Mozart’s Requiem – Piety, mythical murder, and mystery. Completed at the time of Mozart’s death and popularized by the 1984 movie Amadeus, this piece has since become the curiosity piece of audiences seeking the signature sensationalism of today’s state-of-the-arts media. Yet the appeal of this hauntingly beautiful and uplifting musical masterpiece does not end with Hollywood and those seeking media sensationalism; countless, top-notch choirs, both in the sacred and secular circles, continue to incorporate it into their performance repertoire. This year, the Downers Grove Choral Society under the direction of Dr. Robert Holst wrapped up their 2010-2011 season – and final season with Dr. Holst – with a grandiose concert featuring not only this crowning jewel of Mozart, as well as other carefully and masterfully chosen musical masterpieces that effectively demonstrated his magnanimous contribution to the chorus.

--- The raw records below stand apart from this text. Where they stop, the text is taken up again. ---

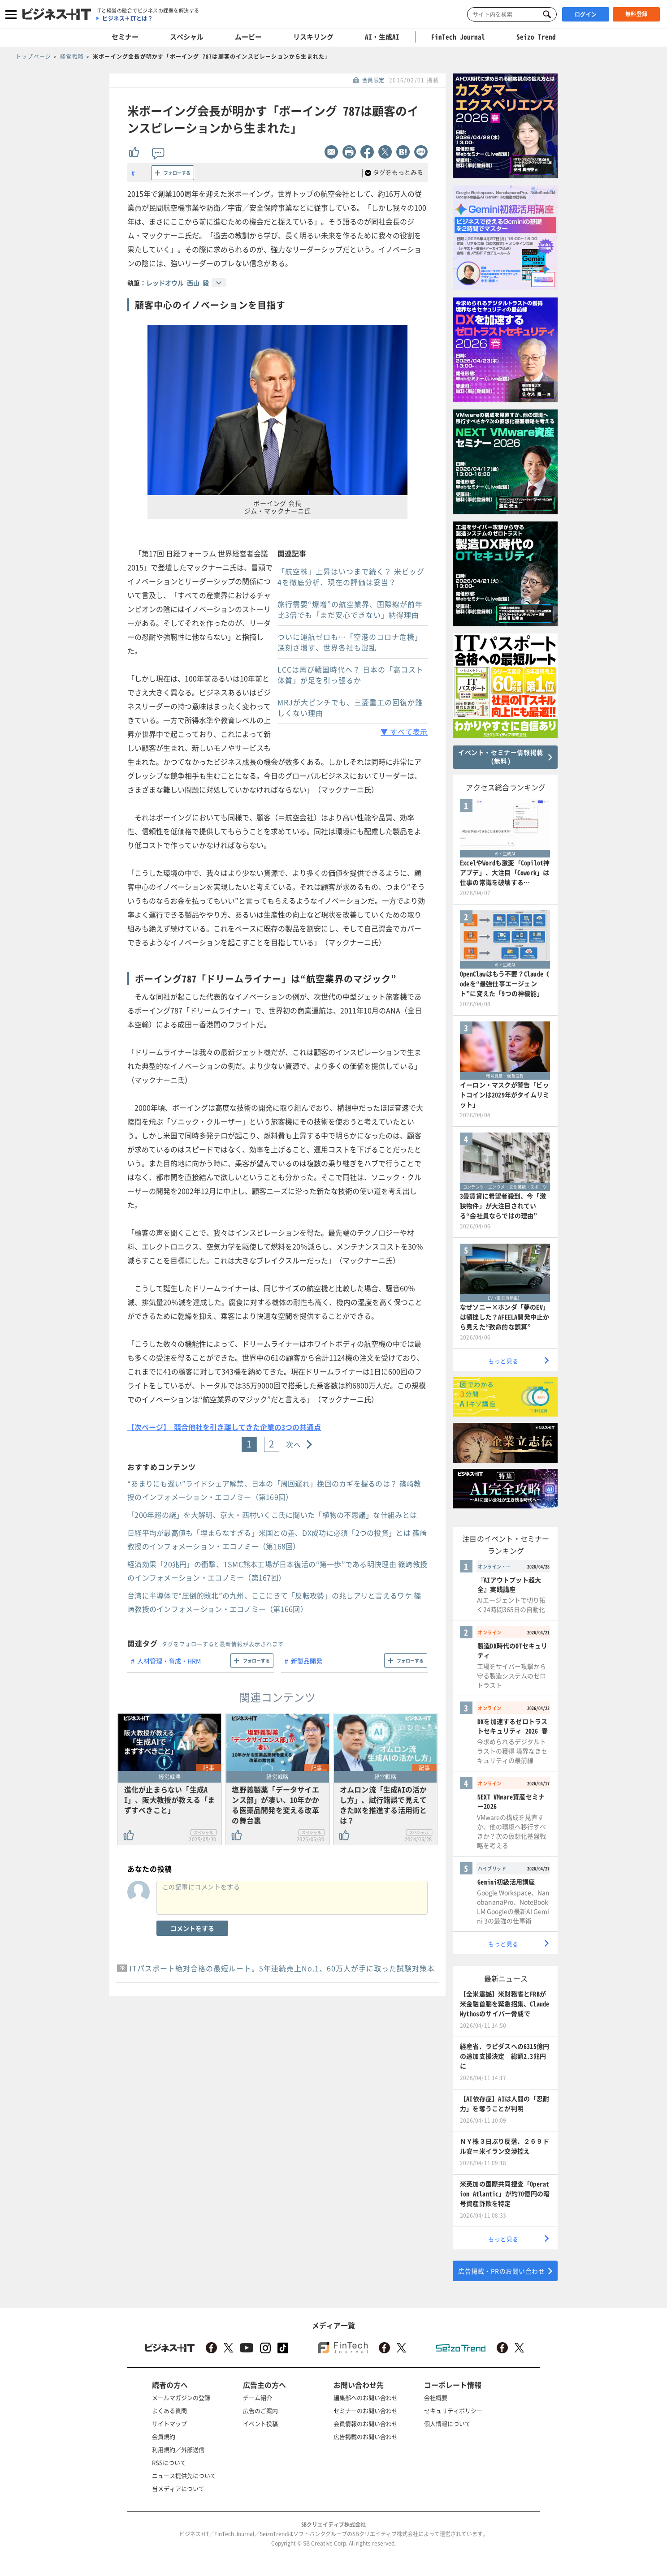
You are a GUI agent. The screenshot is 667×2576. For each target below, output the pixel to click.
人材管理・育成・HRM (169, 1660)
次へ (294, 1444)
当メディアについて (178, 2488)
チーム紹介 (257, 2397)
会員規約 (163, 2436)
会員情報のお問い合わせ (366, 2423)
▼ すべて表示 (404, 731)
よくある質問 (169, 2410)
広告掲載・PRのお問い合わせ (501, 2270)
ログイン (586, 14)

This particular performance was top-notch for a community effort, featuring full orchestra and world-class soloists. During the Mozart, all the chorus dramatically and solemnly rendered their lines in a foreboding and massive tone truly capable of waking the dead, while the orchestra filled in the gaps with guttural bass and mighty woodwinds. In turn, the individual soloists emotionally and successfully rendered their lines, giving the piece its necessary solemn tone yet simultaneously conveying its less obvious message of resting in peace. Specifically, young soprano Martha Guth, with her florid soprano voice, and tenor Marc Stingley, captivated me most with their light, clear voices and clear dictation, elevating my soul to heaven and further increasing ambiance of the piece’s serene side.

Equally charming proved the chorus’ rendition of As Rivers Seek the Sea by Robert Convery, specially commissioned by the chorus in honor of Dr. Holst’s 19-year direction with the chorus. Somewhat reminiscent of an Impressionistic masterpiece, the five-movement, contemporary piece featured text from the text of the endearing poetry of Christina Rossetti. Accompanied by softly rustling strings and the gentle, continuous rippling of the piano, brilliant soprano Martha Guth and the chorus proceeded to clearly deliver Rossetti’s beloved lines. Though the tenor and bass sections sounded weak and the sopranos flat during occasions, the overall result proved most satisfying and a fitting tribute to Dr. Holst. Afterwards, as an encore, the chorus proceeded to give a tender rendition of “Baby Bear’s Lament” from Convery’s specially-commissioned children’s piece, “Not About Cheese.” The chorus gently rendered Baby Bear’s emotion-laden, broken-hearted pleas for Goldilocks’ love with perfect intonation and vocal purity, bringing tears to my eyes. Although this work was by far the simplest on the program, its childlike purity both in text and sound resonated with me the most, invoking pleasant childhood memories in my heart.

The highlight of the entire program, however, was the brilliant rendition of Beethoven’s Choral Fantasy featuring outstanding pianist Jeffery Panko. The chorus’ own accompanist, Panko brilliantly rendered all the intricate, hair-raising passages of the piece with gusto, displaying consummate control of the instrument and brilliant musicianship in general. Panko’s fingers deftly skipped and soared across the keyboard, delivering a vast palette of musical effects and emotions from thunderous fortissimo chords to the most subtle pianissimo. His breathtaking efforts were beautifully complemented by the chorus and guest soloists, though the orchestra somewhat seemed to struggle in keeping up with his technical mastery. Yet, through it all, Dr. Holst managed to hold everyone together and create a unified sound that proved most satisfying, quality, and thrilling for a community performance. As I walked out of the concert hall with Panko’s thunderous chords resonating in my body and Guth’s florid voice resonating in my head, I could not help but ponder upon what a wonderful and fitting finale this concert had not only been to the chorus’ season in general, but more so to Dr. Holst’s 19-year direction of the chorus. Well done to all!